#### [Excerpted text]

========================================================================

4. Experimental Results

The authors compared Sub-EB against state-of-the-art baselines:

Baselines: Value-based (Sub-TB, Q-Much), Policy-based (RL with $\lambda$ -TD, CV), and variants with local search (Sub-TB-B, Sub-EB-B).
Metrics: Total Variation Distance (DTV), Jensen-Shannon Divergence (DJSD), Average Reward, Diversity, and Mode Accuracy.

Key Findings:

Stability & Convergence: On Hypergrid tasks (256x256, 128x128x128), Sub-EB significantly outperformed the standard RL ( $\lambda$ -TD) method in terms of convergence speed and training stability, achieving lower DTV and DJSD.
Parameterized $\pi_B$ : In ablation studies, Sub-EB with a parameterized backward policy (Sub-EB-P) achieved the best performance and stability, confirming its ability to jointly optimize $\pi_B$ and $V$ .
Offline Learning: The offline Sub-EB variant (Sub-EB-B) successfully integrated local search techniques. In molecular and sequence design, it discovered more high-reward modes (better mode discovery) than standard methods, though with a slight trade-off in distribution modeling accuracy (expected due to the focus on high-reward regions).
Scalability: In Bayesian Network structure learning (up to 15 nodes, $10^{35}$ states) and molecular graph design, Sub-EB achieved the highest average rewards and fastest convergence while maintaining competitive diversity. It outperformed Sub-TB and Q-Much in large-scale combinatorial spaces.

5. Significance

This work resolves a critical bottleneck in policy-based GFlowNet training: the reliable estimation of the evaluation function $V$ . By deriving the Sub-EB condition, the authors provide a theoretically grounded objective that:

Stabilizes Training: Reduces the variance and bias issues inherent in previous policy-gradient estimators.
Unifies Frameworks: Allows for the seamless integration of offline data, parameterized backward policies, and advanced exploration strategies within a single, coherent policy-based framework.
Enables Real-World Application: Demonstrates that policy-based methods, when equipped with Sub-EB, can scale effectively to massive combinatorial spaces (e.g., drug discovery, network structure learning) where value-based methods might struggle with exploration or where off-policy techniques are necessary.

The paper concludes that Sub-EB represents a significant step forward, making policy-based GFlowNet training more robust, flexible, and applicable to complex, real-world generative tasks.

========================================================================

#### [Material supplied]
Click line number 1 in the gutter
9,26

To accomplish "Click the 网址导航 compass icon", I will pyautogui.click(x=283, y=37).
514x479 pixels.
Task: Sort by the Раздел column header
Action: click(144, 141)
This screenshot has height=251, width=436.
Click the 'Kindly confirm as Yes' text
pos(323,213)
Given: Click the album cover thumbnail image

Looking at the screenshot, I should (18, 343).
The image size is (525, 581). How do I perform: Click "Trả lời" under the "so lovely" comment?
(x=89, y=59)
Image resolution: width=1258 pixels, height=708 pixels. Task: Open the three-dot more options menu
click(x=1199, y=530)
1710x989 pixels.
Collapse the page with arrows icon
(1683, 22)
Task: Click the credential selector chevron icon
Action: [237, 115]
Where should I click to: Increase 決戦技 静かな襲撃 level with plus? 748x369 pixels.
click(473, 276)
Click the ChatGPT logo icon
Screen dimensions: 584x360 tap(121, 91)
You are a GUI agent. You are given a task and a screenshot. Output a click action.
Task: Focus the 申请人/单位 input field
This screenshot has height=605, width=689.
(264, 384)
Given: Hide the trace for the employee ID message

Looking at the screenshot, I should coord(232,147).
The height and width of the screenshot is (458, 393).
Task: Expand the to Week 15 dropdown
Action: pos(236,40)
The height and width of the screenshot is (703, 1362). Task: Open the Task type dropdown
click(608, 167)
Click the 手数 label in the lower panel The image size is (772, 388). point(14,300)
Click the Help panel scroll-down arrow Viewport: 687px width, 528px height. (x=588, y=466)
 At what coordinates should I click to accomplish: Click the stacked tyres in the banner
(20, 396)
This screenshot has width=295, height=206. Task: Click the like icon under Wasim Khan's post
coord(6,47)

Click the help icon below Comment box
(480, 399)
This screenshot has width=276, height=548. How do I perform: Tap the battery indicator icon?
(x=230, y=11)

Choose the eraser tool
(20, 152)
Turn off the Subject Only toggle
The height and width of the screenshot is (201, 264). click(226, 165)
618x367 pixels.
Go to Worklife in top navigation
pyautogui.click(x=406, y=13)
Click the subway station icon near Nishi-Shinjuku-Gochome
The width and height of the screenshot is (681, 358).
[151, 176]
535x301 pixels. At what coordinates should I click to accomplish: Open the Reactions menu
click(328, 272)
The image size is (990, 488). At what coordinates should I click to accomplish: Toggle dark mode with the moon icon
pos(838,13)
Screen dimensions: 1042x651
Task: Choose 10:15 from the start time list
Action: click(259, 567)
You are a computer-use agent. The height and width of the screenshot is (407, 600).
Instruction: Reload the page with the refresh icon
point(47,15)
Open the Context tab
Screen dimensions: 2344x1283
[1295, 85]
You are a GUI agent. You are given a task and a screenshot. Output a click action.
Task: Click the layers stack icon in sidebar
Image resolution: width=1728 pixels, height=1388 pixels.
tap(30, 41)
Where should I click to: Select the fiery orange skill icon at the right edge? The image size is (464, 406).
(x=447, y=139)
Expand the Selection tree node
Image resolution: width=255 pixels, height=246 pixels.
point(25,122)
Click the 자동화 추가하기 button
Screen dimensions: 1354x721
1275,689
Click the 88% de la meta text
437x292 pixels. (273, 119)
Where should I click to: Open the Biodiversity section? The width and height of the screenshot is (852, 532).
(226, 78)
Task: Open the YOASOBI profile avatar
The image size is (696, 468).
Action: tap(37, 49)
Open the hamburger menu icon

========================================================================

#### [Required task A]
From the Sub-EB summary, quote the passage starting with "4. Experimental Results" and going on through "optimize $\pi_B$ and $V$ .".
#### [Required task B]
Rewrite the Sub-EB summary paragraph beginning "Scalability: In Bayesian Network structure learning" as a short bulleted list that keeps its main facts.
#### [Required task C]
List every metric that the Sub-EB summary says was used to compare Sub-EB with the baselines.

#### [Written answer A]
4. Experimental Results

The authors compared Sub-EB against state-of-the-art baselines:

Baselines: Value-based (Sub-TB, Q-Much), Policy-based (RL with $\lambda$ -TD, CV), and variants with local search (Sub-TB-B, Sub-EB-B).
Metrics: Total Variation Distance (DTV), Jensen-Shannon Divergence (DJSD), Average Reward, Diversity, and Mode Accuracy.

Key Findings:

Stability & Convergence: On Hypergrid tasks (256x256, 128x128x128), Sub-EB significantly outperformed the standard RL ( $\lambda$ -TD) method in terms of convergence speed and training stability, achieving lower DTV and DJSD.
Parameterized $\pi_B$ : In ablation studies, Sub-EB with a parameterized backward policy (Sub-EB-P) achieved the best performance and stability, confirming its ability to jointly optimize $\pi_B$ and $V$ .

#### [Written answer B]
- Test settings: Bayesian Network structure learning (up to 15 nodes, 10^35 states) and molecular graph design
- Sub-EB reached the highest average rewards and the fastest convergence.
- It kept competitive diversity.
- It outperformed Sub-TB and Q-Much in large-scale combinatorial spaces.

#### [Written answer C]
- Total Variation Distance (DTV)
- Jensen-Shannon Divergence (DJSD)
- Average Reward
- Diversity
- Mode Accuracy